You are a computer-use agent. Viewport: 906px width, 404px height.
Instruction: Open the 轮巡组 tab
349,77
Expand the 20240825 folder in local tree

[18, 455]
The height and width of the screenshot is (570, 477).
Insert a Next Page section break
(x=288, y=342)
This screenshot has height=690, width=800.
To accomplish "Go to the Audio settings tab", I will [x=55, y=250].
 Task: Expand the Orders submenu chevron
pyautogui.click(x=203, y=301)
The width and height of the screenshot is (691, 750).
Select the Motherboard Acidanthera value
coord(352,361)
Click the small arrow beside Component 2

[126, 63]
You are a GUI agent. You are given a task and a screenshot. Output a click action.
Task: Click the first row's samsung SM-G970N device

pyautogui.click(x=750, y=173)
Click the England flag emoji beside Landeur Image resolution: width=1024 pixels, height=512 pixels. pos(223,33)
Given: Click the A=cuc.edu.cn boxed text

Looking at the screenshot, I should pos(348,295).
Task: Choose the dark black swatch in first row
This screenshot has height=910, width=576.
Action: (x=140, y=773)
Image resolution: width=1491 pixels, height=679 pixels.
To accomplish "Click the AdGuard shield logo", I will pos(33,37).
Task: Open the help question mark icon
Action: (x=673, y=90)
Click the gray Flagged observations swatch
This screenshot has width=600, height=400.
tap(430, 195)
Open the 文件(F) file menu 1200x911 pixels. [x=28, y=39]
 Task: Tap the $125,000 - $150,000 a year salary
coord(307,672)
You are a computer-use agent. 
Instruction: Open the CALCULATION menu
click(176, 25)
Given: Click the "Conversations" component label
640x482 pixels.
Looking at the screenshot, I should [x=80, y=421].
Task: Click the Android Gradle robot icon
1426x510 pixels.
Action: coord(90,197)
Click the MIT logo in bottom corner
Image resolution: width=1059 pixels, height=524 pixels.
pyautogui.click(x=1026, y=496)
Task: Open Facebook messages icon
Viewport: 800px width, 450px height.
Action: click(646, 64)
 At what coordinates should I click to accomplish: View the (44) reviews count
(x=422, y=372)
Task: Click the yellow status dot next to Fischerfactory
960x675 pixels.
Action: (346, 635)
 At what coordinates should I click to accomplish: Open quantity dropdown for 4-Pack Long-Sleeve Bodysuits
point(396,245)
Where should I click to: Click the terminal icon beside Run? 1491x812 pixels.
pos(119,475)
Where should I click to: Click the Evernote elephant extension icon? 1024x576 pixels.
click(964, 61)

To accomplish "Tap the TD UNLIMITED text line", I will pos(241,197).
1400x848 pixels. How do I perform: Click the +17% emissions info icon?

____

→ **Task goal**
Taking the records above as input, show every line in which the word "computer" is present.

→ **Exercise solution**
You are a computer-use agent. Viewport: 906px width, 404px height.
You are a computer-use agent. 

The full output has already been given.